━━━ The input
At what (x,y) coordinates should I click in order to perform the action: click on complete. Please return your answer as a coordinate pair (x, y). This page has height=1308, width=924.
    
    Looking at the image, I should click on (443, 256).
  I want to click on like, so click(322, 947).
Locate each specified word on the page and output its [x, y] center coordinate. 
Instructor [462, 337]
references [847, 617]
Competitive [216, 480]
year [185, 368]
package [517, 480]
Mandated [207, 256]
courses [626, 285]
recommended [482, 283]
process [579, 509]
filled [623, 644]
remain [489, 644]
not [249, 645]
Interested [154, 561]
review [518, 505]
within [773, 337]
━━━━━━
━━━ The input
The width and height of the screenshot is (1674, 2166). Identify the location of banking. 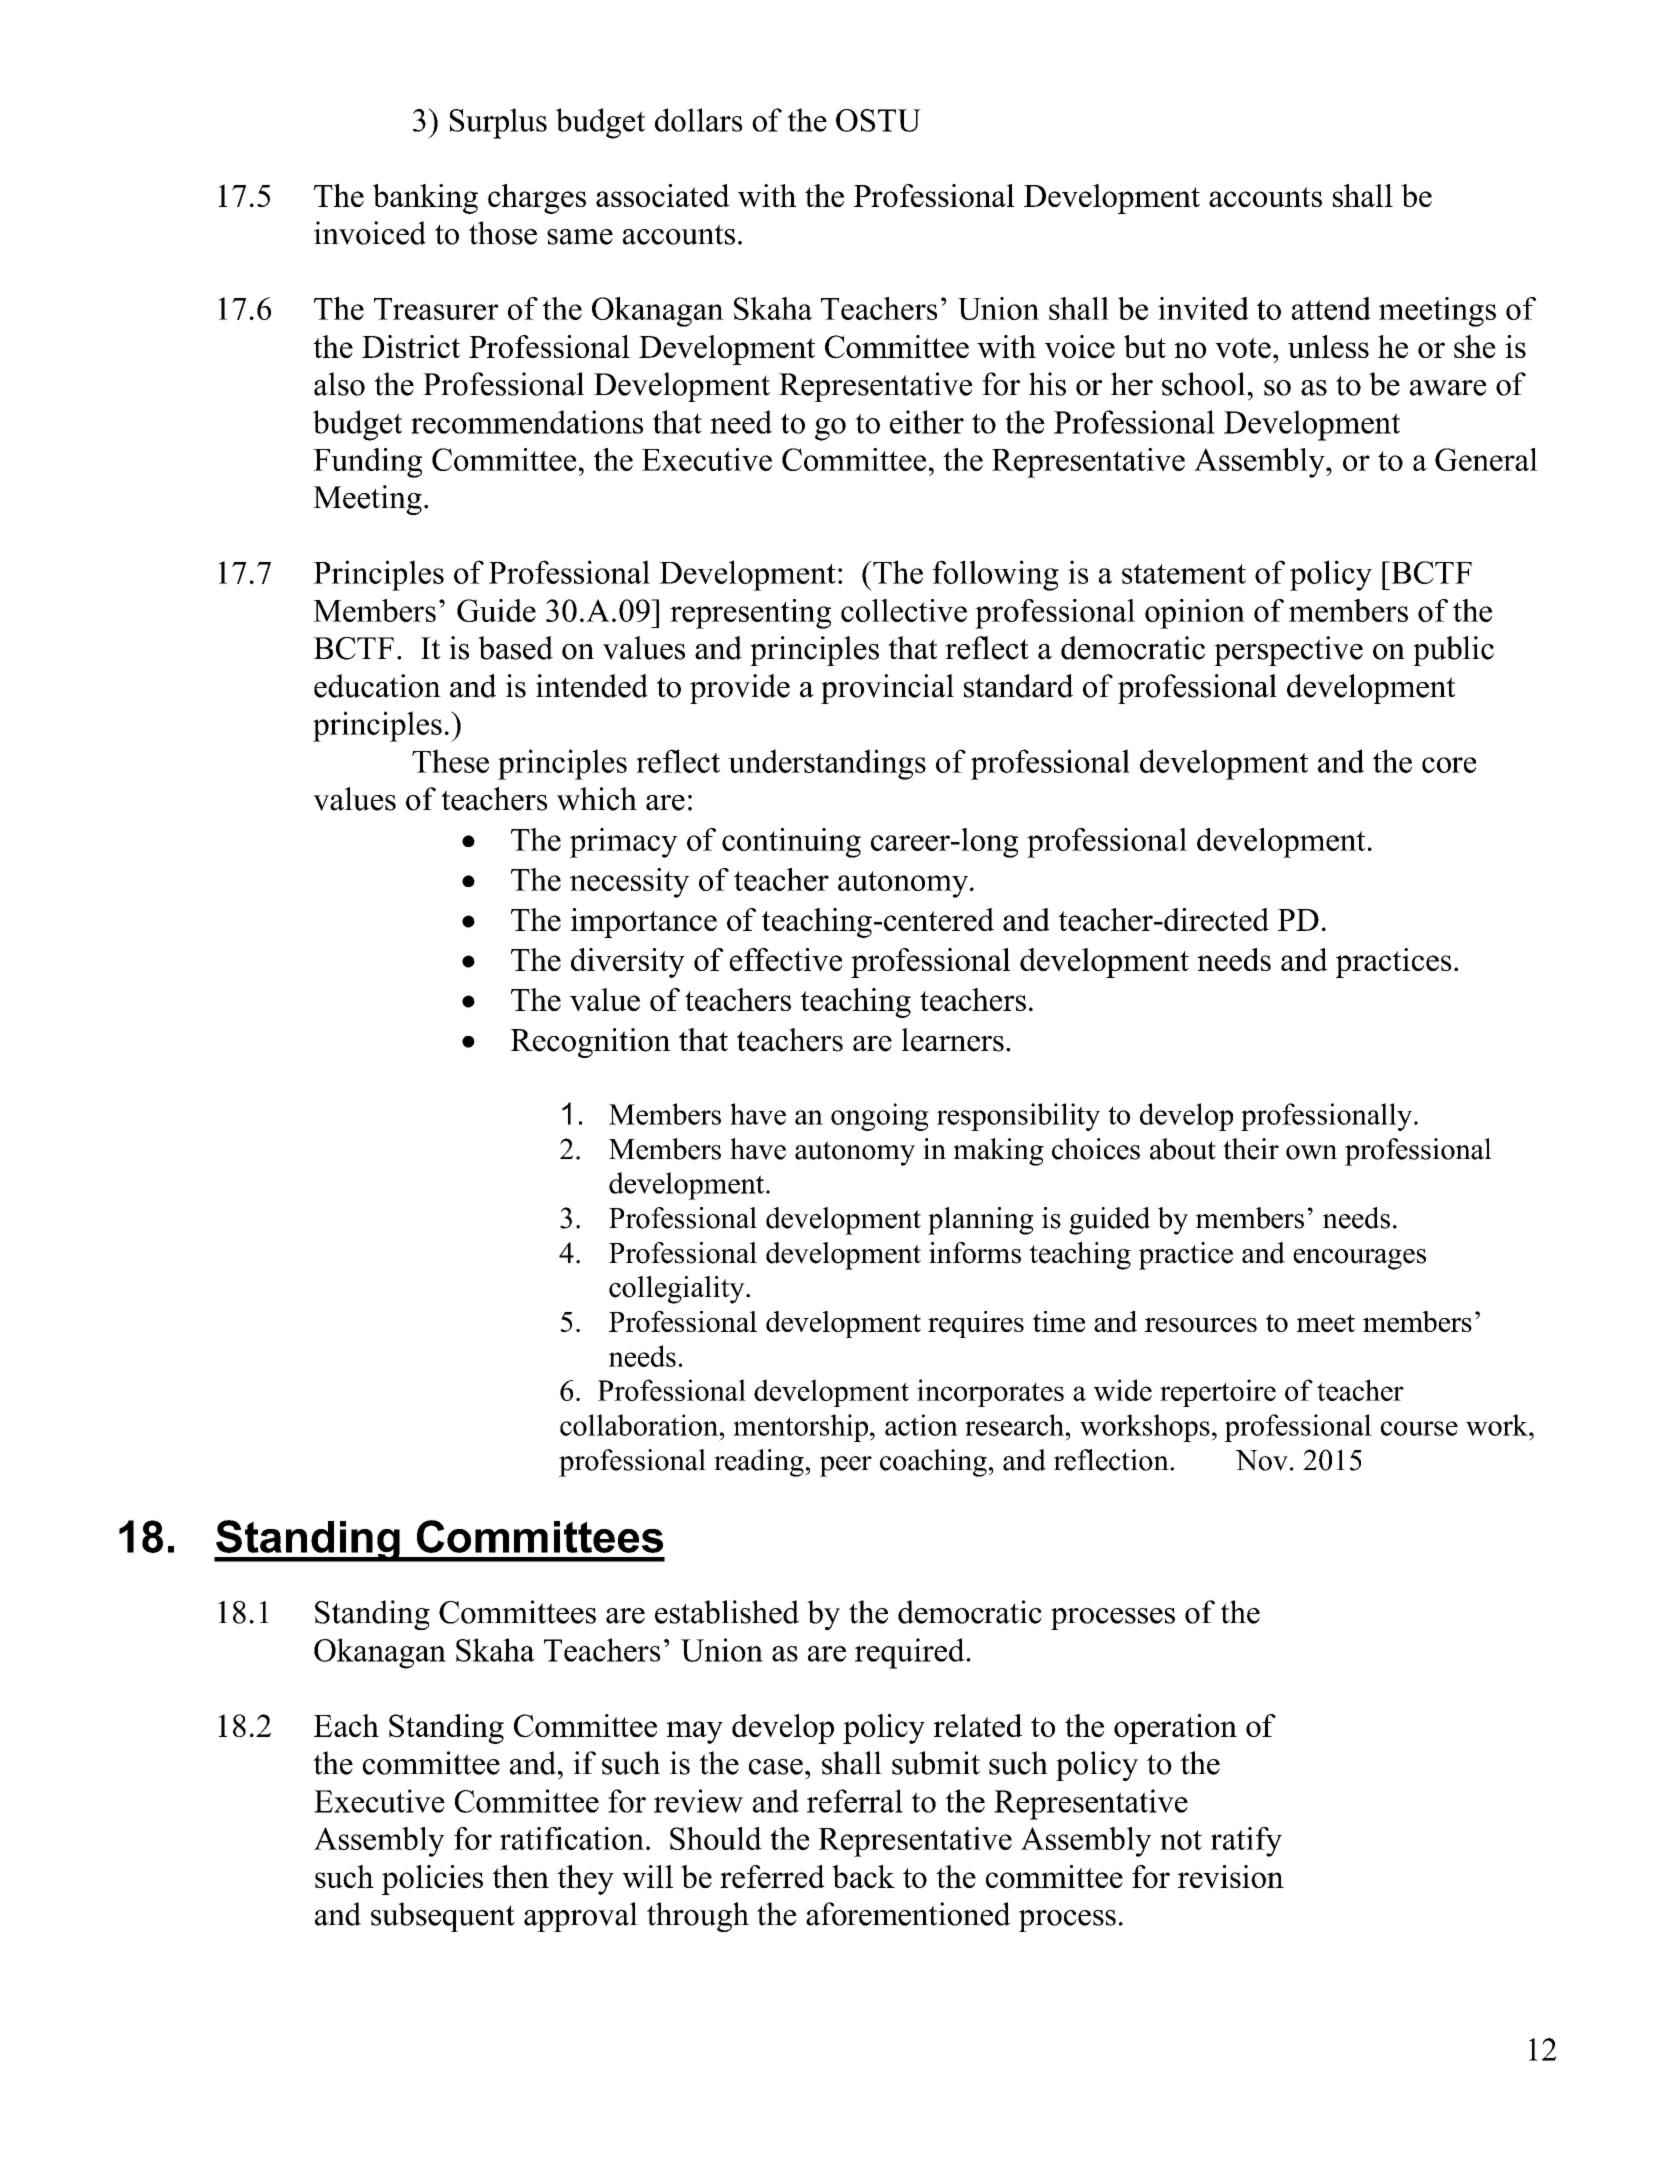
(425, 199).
━━━━━━
Print the lines of the records without any change, beginning with the line that contains "At what (x,y)" and continuing through the line that contains "within [773, 337]".

[Answer to the problem]:
At what (x,y) coordinates should I click in order to perform the action: click on complete. Please return your answer as a coordinate pair (x, y). This page has height=1308, width=924.
    
    Looking at the image, I should click on (443, 256).
  I want to click on like, so click(322, 947).
Locate each specified word on the page and output its [x, y] center coordinate. 
Instructor [462, 337]
references [847, 617]
Competitive [216, 480]
year [185, 368]
package [517, 480]
Mandated [207, 256]
courses [626, 285]
recommended [482, 283]
process [579, 509]
filled [623, 644]
remain [489, 644]
not [249, 645]
Interested [154, 561]
review [518, 505]
within [773, 337]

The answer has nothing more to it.